Copy exactly the lines of the data below that run from the line holding "Task: Click the Octo-Base model cell" through the line holding "The width and height of the screenshot is (614, 346).", both ends included.

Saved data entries
·····

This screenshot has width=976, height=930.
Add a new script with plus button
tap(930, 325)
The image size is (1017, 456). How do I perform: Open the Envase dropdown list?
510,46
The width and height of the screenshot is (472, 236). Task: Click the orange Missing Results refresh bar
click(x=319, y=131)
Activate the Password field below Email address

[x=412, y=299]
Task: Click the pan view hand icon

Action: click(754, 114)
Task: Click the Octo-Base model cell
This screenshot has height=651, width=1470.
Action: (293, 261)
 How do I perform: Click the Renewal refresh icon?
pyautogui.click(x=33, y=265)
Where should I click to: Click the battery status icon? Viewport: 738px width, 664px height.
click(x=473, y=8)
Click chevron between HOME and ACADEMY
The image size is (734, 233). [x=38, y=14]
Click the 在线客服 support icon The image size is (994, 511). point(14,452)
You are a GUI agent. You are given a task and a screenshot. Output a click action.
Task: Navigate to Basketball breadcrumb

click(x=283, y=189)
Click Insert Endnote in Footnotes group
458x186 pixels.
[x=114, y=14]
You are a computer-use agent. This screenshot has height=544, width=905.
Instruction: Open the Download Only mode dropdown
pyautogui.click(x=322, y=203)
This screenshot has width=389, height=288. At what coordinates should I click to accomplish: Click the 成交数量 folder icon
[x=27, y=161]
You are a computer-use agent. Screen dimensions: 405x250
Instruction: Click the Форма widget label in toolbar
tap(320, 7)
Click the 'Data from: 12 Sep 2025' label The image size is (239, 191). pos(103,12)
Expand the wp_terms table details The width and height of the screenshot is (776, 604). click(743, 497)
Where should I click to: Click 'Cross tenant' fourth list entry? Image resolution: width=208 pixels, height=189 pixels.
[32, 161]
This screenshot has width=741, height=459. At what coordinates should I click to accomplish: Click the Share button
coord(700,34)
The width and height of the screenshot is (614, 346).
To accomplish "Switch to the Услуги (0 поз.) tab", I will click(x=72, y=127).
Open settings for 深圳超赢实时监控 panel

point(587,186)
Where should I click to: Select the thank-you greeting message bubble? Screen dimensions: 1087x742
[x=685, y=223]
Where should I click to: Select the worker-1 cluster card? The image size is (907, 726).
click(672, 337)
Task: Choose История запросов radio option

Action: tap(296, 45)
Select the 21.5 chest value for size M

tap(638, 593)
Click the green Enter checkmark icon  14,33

·····

**WRITTEN RESPONSE:**
Task: Click the Octo-Base model cell
This screenshot has height=651, width=1470.
Action: (293, 261)
 How do I perform: Click the Renewal refresh icon?
pyautogui.click(x=33, y=265)
Where should I click to: Click the battery status icon? Viewport: 738px width, 664px height.
click(x=473, y=8)
Click chevron between HOME and ACADEMY
The image size is (734, 233). [x=38, y=14]
Click the 在线客服 support icon The image size is (994, 511). point(14,452)
You are a GUI agent. You are given a task and a screenshot. Output a click action.
Task: Navigate to Basketball breadcrumb

click(x=283, y=189)
Click Insert Endnote in Footnotes group
458x186 pixels.
[x=114, y=14]
You are a computer-use agent. This screenshot has height=544, width=905.
Instruction: Open the Download Only mode dropdown
pyautogui.click(x=322, y=203)
This screenshot has width=389, height=288. At what coordinates should I click to accomplish: Click the 成交数量 folder icon
[x=27, y=161]
You are a computer-use agent. Screen dimensions: 405x250
Instruction: Click the Форма widget label in toolbar
tap(320, 7)
Click the 'Data from: 12 Sep 2025' label The image size is (239, 191). pos(103,12)
Expand the wp_terms table details The width and height of the screenshot is (776, 604). click(743, 497)
Where should I click to: Click 'Cross tenant' fourth list entry? Image resolution: width=208 pixels, height=189 pixels.
[32, 161]
This screenshot has width=741, height=459. At what coordinates should I click to accomplish: Click the Share button
coord(700,34)
The width and height of the screenshot is (614, 346).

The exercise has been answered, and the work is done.